異世界巨大迷宮攻略大作戦 part 5

 「まずはテメェからくたばれ!」


俺は勢いよく飛び出すと、周りに指示を出しているエルフへ向けて走り出した。

司令塔さえ潰せばこういう連中はただの烏合の衆だ。

司令塔がいなくなってまごまごしたところを高火力で一気に焼き尽くす!

こういうのを、『馬を狙うよりさっさと大将狙えやビビリ』って言うんじゃなかったけ?

まあいいか。


周りからエルフどもの魔法が飛んでくるが、どれも俺に触れる前にかき消えていった。


「そんなヘボ魔法じゃ俺は止められねえよ!」


そう言いながら突っ込んでいくと、剣やらナイフを持ったエルフどもが四人ほど立ちふさがってきやがった。


まず最初に一番前に立ってる奴が剣で切り掛かってきたが、それを片手で受け止める。

するとその剣は煙を出しながらチョコレートみたいに一気に溶けていった。

それを見て剣持ちのエルフは驚いて目を丸くするが、さすがはエルフと言ったところか、すぐに腰のナイフに手を伸ばそうとした。

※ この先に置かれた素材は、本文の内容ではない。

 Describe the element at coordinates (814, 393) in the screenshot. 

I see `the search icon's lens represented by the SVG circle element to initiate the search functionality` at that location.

その反応の速さは褒めてやりたいが、俺相手じゃあそんなのは意味ないぜ。

俺は剣を受け止めていた手を剣ごと握り込む。

すると剣は水みたいに地面へとこぼれ落ちた。

そのまま溶けた剣の滴を手から滴らせながら、俺は剣持ちエルフに向けて拳を突き出した。

突き出した拳はそのままの速度でエルフの鳩尾を突き破って貫通した。

すぐさま腕に力を込めて握ると、エルフは鳩尾を中心として一気に燃え上がった。


一瞬にして炭化したエルフを腕で軽く払うと、ボロボロと崩れて地面にばら撒かれた。

それを見て、他のエルフどもが殺気立つ。


「おいおい、他人を気にしてる暇があるのか?」


俺は一気に並んで向かってきたエルフに肉薄すると、一人を手刀で袈裟斬りにする。

斬られたエルフの傷口から一気に炎が吹き出し、全身を包み込む。

それに気を取られたもう一人の首をつかんで、その後ろにいたエルフへ向けて一気に投げ飛ばす。

その際、掴んだエルフに火をつけることも忘れない。

投げられたエルフは掴まれた首から燃え出し、燃え出したまま後ろにいたエルフへとぶつかった。

そしてぶつかったエルフ共々燃えていく。


俺が投げた体制から背を伸ばしてその場に垂直に立つ頃には、俺へと向かってきたエルフは全員燃え尽きて死んでいた。

俺はその燃えかすを見下ろし、笑いながら周りで息を飲むエルフどもへと話しかけた。


「こんな風に形も残らずに死にてえ奴は前ぇ出ろや」


あくまでこんなんは脅しだ。

頭がいい奴なら俺のエネルギー切れか増援待ち時間稼ぎ狙って部下を突っ込ませるだろうな。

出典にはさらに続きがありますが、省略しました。